Print Audit has really been involved in user-based accounting and rules-based printing longer than anybody else on the list (at least in North America, and as long as I’ve been in managed print, which is going on nine years). It has done a phenomenal job of becoming a known and respected leader in this space — in large part due to the customer-centric approach of President and CEO John MacInnes.
Given Print Audit’s leadership in the MPS software-tools space, I was surprised not to have seen a secure-release/follow-me offering from Print Audit yet. I had a chance to speak with MacInnes about this. “Print Audit Secure is in Beta testing right now and will be released at the end of June,” he told me. “It has been a long time coming just because we decided to do something different and build a better system.”
What exactly is different and better about Print Audit Secure? “The cool part about Print Audit Secure is that any Web-enabled device can be a release station. So, a smart phone, a web tablet, or a computer. This eliminates costly release stations that are required by other systems. A job can also be released by card. We will have an embedded client for Ricoh MFPs to start and other OEMs will follow quickly.”
This is a big innovation, as release terminals cost anywhere from $350 to $1,500 for every printer or MFD that requires one. MacInnes said, “Secure is a hybrid. It will capture the jobs at the desktop ensuring that everything gets captured and then hold the jobs on the Print Audit Secure Server (PASS) until they are released. Oh, and finally,” he added, “the cost will be $1.00 per device per month in North America.”
This is by far the most cost-effective and simple pricing model I’ve seen in the pull-printing space. Other pull-printing solutions I know of cost roughly $350 per printer in year one and 20 percent maintenance in year two, and you have to price each user as well, which runs between $3 and $9 per user in year one and 20 percent maintenance in year two. You also have to pay for release terminals on devices not able to support embedded software. So for a 100-device environment with 1,000 users, a typical pull-print solution would run a customer about $35,000 to $45,000 in year one. Print Audit Secure would only cost $1,200 in year one. I haven’t seen the product yet, and neither will most of you until sometime in June, but at such a drastic pricing differential, you can bet your bottom dollar I’ll be kicking the tires.
How do I get started?
In the words of Zig Zigler, “To respond is positive, to react is negative.” Follow-me/secure-release printing is here to stay; how you approach this reality is entirely up to you.
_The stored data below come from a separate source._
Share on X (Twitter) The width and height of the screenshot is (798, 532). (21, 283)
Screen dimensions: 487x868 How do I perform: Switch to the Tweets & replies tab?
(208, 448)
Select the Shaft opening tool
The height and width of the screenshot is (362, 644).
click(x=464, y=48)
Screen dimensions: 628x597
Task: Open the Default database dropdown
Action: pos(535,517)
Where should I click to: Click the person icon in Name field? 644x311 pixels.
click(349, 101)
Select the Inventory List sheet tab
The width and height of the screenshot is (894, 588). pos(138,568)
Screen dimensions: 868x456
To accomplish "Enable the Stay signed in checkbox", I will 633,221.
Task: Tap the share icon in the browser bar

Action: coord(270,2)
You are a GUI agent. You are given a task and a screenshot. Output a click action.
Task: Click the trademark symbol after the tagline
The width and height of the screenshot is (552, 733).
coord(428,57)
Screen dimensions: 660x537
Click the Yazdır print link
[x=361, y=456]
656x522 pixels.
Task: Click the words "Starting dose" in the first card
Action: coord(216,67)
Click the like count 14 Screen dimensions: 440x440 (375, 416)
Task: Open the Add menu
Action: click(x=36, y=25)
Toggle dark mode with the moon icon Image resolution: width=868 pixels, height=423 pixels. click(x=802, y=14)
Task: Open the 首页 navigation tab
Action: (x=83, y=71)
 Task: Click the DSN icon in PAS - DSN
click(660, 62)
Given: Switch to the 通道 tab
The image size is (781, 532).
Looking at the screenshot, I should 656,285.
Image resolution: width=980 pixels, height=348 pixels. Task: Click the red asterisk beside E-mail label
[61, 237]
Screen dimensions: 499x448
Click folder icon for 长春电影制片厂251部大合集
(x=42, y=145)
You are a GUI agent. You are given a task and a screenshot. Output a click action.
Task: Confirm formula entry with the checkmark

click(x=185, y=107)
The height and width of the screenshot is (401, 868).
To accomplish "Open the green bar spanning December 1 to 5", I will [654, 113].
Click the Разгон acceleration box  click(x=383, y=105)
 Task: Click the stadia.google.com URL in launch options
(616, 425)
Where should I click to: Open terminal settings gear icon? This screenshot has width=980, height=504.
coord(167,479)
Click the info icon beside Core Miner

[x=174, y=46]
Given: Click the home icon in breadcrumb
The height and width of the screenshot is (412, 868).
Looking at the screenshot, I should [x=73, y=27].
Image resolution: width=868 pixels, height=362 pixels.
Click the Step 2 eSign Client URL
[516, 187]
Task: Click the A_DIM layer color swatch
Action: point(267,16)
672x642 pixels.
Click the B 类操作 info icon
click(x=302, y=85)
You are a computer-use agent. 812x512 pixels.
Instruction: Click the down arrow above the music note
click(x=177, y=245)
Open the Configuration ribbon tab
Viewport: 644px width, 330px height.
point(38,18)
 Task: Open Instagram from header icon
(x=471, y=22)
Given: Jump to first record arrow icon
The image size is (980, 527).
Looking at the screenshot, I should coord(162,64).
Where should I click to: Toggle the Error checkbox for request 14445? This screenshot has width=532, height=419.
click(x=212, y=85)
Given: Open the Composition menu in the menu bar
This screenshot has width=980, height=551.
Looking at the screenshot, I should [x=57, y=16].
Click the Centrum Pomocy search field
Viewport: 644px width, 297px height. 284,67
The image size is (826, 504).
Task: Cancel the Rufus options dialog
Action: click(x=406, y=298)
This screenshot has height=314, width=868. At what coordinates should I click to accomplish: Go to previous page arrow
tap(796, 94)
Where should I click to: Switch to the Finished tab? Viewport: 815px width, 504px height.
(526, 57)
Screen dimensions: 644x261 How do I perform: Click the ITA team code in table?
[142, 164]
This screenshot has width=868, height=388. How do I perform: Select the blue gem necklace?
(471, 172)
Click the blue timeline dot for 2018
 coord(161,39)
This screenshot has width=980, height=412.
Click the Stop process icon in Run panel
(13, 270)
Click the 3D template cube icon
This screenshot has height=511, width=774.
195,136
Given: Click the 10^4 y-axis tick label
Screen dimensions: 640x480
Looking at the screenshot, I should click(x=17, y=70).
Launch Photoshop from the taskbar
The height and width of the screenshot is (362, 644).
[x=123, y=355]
The technology curve in the print and copy space is growing exponentially, and I’m certain that this new area of managed print is only the beginning. Now that the manufacturers have all enabled their devices to support third-party pull-print solutions, it is only a matter of time before other solutions come along with benefits that are beyond prediction. The MFD has become a sophisticated computing device, and customers are going to look for ways to capitalize on that to reduce their printing and associated costs. For the dealers and vendors that take advantage of secure-release/pull-printing solutions, there is certainly huge potential to capture more customers than those MPS providers that continue to offer basic CPP programs. It’s your move.